TASK INSTRUCTIONS: "This screenshot has height=385, width=327." appears in one line; retype that line and all lines following it through the end of the records, with nothing left out or added.

Collected data:

━━━━━━

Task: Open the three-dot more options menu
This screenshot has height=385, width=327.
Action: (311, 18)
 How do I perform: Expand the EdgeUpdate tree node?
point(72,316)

━━━━━━

SOLUTION TO THE PROBLEM:
This screenshot has height=385, width=327.
Action: (311, 18)
 How do I perform: Expand the EdgeUpdate tree node?
point(72,316)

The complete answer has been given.